WRITTEN INSTRUCTION: Could you scale the entries from the start up to and including the line with "[x=451, y=183]", repeating every line with the requests unchanged? Multiply each coordinate in the answers by 2.6 and round it to a whole number, rounding halves up.
[start EXERCISE MATERIALS]
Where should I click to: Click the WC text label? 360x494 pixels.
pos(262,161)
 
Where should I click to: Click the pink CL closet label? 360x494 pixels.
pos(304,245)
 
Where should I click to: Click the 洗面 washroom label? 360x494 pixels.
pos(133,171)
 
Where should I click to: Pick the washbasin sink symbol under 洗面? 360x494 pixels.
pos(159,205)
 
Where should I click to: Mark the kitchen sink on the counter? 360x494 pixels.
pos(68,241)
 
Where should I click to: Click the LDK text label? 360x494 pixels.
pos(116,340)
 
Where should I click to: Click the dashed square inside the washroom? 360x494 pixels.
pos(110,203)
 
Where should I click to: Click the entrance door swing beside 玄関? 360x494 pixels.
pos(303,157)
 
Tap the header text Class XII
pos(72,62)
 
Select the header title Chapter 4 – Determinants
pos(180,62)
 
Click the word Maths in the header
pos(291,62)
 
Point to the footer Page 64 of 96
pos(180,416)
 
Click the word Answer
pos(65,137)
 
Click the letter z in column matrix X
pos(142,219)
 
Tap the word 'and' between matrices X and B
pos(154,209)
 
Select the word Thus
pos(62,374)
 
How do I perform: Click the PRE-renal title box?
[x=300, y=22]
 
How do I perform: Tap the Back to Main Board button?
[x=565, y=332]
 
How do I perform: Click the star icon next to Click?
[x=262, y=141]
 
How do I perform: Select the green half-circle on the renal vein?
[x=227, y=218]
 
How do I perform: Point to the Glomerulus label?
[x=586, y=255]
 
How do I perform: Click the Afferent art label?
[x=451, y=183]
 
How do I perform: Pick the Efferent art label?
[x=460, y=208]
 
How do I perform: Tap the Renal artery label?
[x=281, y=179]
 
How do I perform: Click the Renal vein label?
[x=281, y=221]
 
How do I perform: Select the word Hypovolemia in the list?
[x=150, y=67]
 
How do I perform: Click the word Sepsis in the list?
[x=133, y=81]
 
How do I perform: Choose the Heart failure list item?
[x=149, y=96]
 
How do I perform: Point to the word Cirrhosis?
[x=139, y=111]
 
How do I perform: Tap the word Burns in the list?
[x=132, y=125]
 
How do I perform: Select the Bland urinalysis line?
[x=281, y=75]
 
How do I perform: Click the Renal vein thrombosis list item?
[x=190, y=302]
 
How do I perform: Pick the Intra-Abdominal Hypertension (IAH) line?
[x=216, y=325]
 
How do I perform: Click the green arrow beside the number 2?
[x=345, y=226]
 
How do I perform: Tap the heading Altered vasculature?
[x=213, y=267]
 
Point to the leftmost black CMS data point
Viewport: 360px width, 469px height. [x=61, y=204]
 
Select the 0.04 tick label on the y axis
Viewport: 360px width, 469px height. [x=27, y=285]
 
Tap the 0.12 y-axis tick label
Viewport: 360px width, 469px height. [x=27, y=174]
[end EXERCISE MATERIALS]
REPLY:
Where should I click to: Click the WC text label? 360x494 pixels.
pos(681,419)
 
Where should I click to: Click the pink CL closet label? 360x494 pixels.
pos(790,637)
 
Where should I click to: Click the 洗面 washroom label? 360x494 pixels.
pos(346,445)
 
Where should I click to: Pick the washbasin sink symbol under 洗面? 360x494 pixels.
pos(413,533)
 
Where should I click to: Mark the kitchen sink on the counter? 360x494 pixels.
pos(177,627)
 
Where should I click to: Click the LDK text label? 360x494 pixels.
pos(302,884)
 
Where should I click to: Click the dashed square inside the washroom? 360x494 pixels.
pos(286,528)
 
Where should I click to: Click the entrance door swing beside 玄関? 360x494 pixels.
pos(788,408)
 
Tap the header text Class XII
pos(187,161)
 
Select the header title Chapter 4 – Determinants
pos(468,161)
 
Click the word Maths in the header
pos(757,161)
 
Point to the footer Page 64 of 96
pos(468,1082)
 
Click the word Answer
pos(169,356)
 
Click the letter z in column matrix X
pos(369,569)
 
Tap the word 'and' between matrices X and B
pos(400,543)
 
Select the word Thus
pos(161,972)
 
How do I perform: Click the PRE-renal title box?
[x=780, y=57]
 
How do I perform: Tap the Back to Main Board button?
[x=1469, y=863]
 
How do I perform: Click the star icon next to Click?
[x=681, y=367]
 
How do I perform: Select the green half-circle on the renal vein?
[x=590, y=567]
 
How do I perform: Point to the Glomerulus label?
[x=1524, y=663]
 
How do I perform: Click the Afferent art label?
[x=1173, y=476]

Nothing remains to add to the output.